The original input stream is held open on some arbitrary
unit, which you may use at any point to restore it to standard
input.

os.dup2(old0, 0)
os.close(old0)

Donn Cave, do**@drizzle.com


Thanks Donn,

Why is there a need to close old0? Because of the extra file handle?

Liming
Jul 18 '05 #6

P: n/a
Quoth Tsai Li Ming <ma*********@ltsai.com>:
| Donn Cave wrote:

| > There is, if I understand what you meant by that. Consider
| >
| > old0 = os.dup(0)
| > os.dup2(si.fileno(), 0)
| >
| > The original input stream is held open on some arbitrary
| > unit, which you may use at any point to restore it to standard
| > input.
| >
| > os.dup2(old0, 0)
| > os.close(old0)
| >
| > Donn Cave, do**@drizzle.com
|
| Thanks Donn,
|
| Why is there a need to close old0? Because of the extra file handle?

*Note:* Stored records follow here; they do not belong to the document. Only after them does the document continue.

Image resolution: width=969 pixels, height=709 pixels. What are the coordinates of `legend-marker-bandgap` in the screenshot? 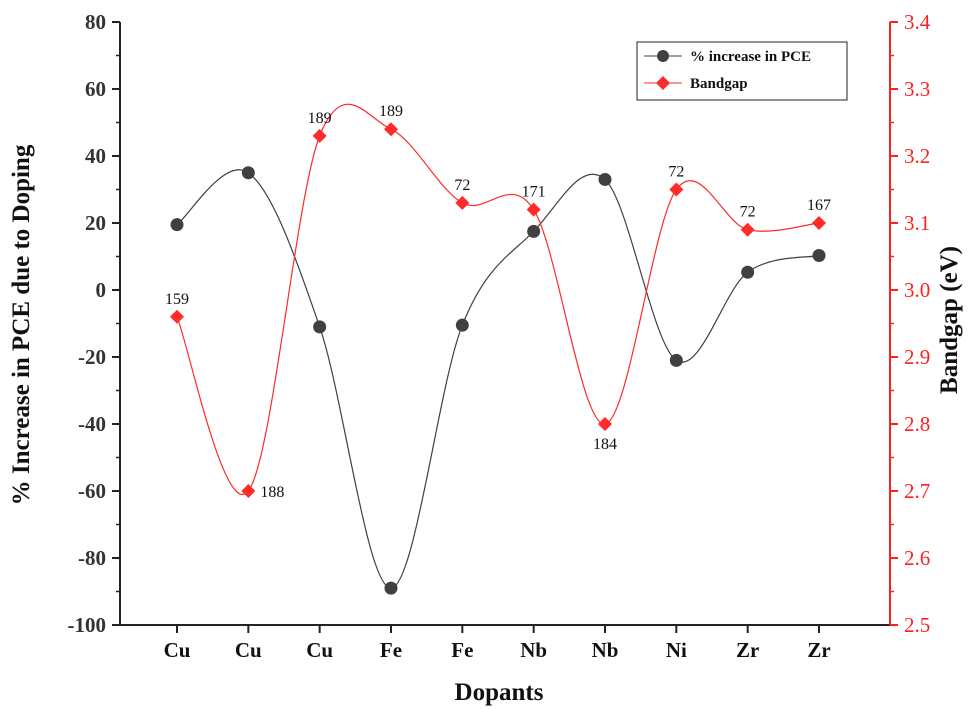 It's located at (663, 83).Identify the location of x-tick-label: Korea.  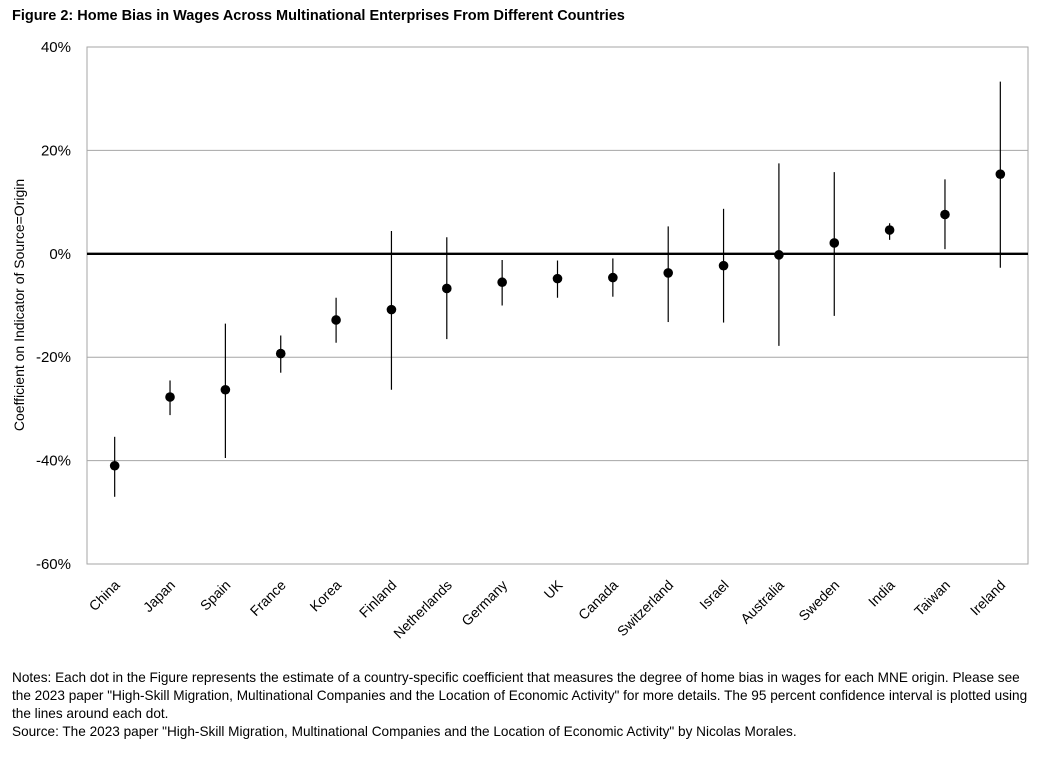
(325, 596).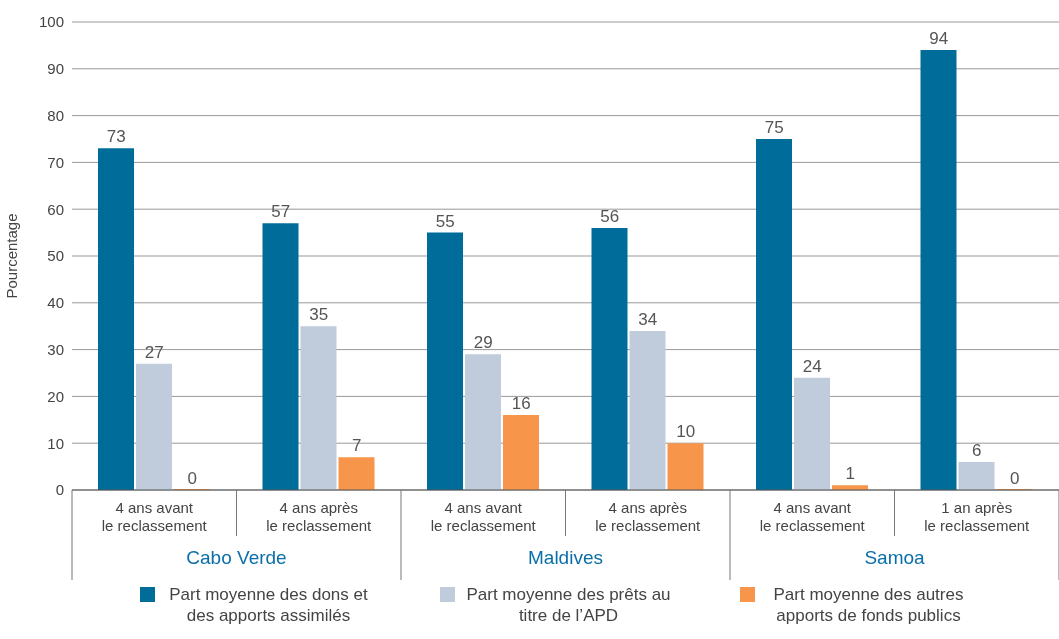  I want to click on x-tick-label: 1 an après le reclassement, so click(978, 516).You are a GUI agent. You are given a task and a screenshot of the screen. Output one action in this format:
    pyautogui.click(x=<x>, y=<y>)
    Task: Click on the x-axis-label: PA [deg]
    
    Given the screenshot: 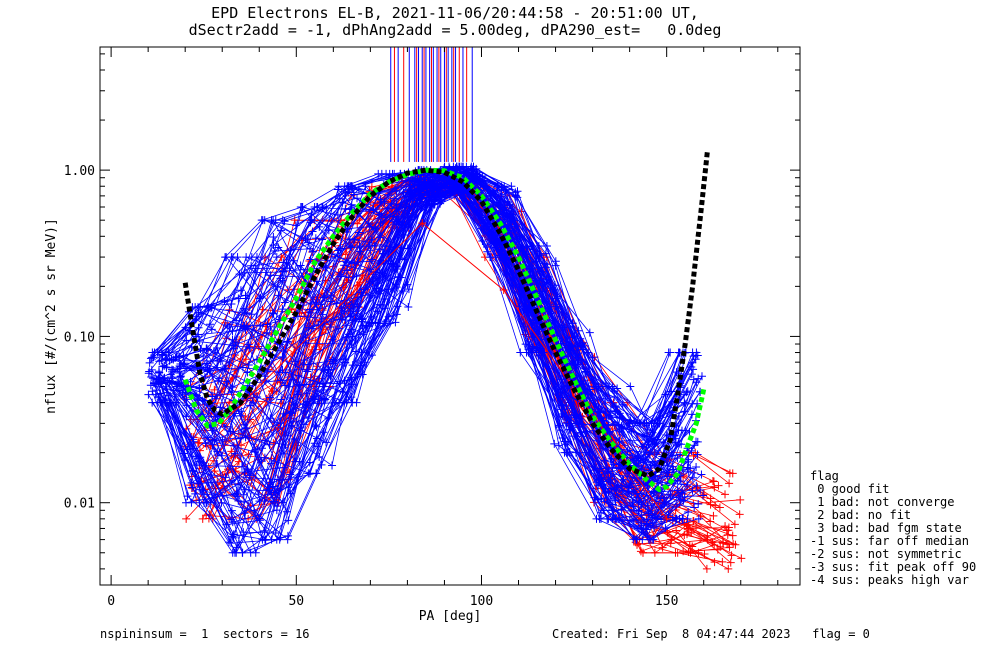 What is the action you would take?
    pyautogui.click(x=450, y=616)
    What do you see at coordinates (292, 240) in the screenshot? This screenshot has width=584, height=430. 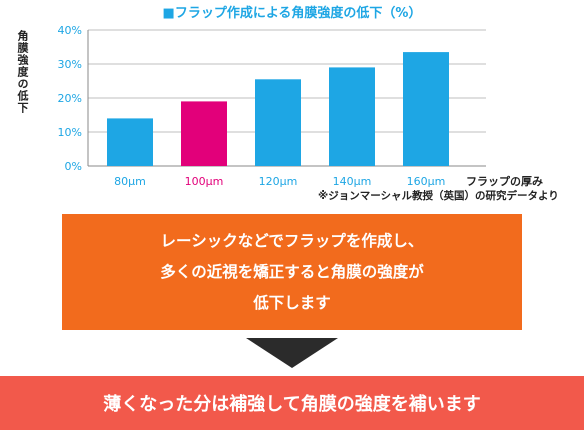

Good question. It's just barely conceivable that it could cause a
problem - say, where a child process redirects 0 but doesn't account
for the dup'd version, the parent exits, the file stays open when
it should have closed on exit, and something else has been depending
on that. To start with, most normal ways to fork a child process
will close all the extra files anyway, so this is highly improbable.

I would still do it, but it's more style than function.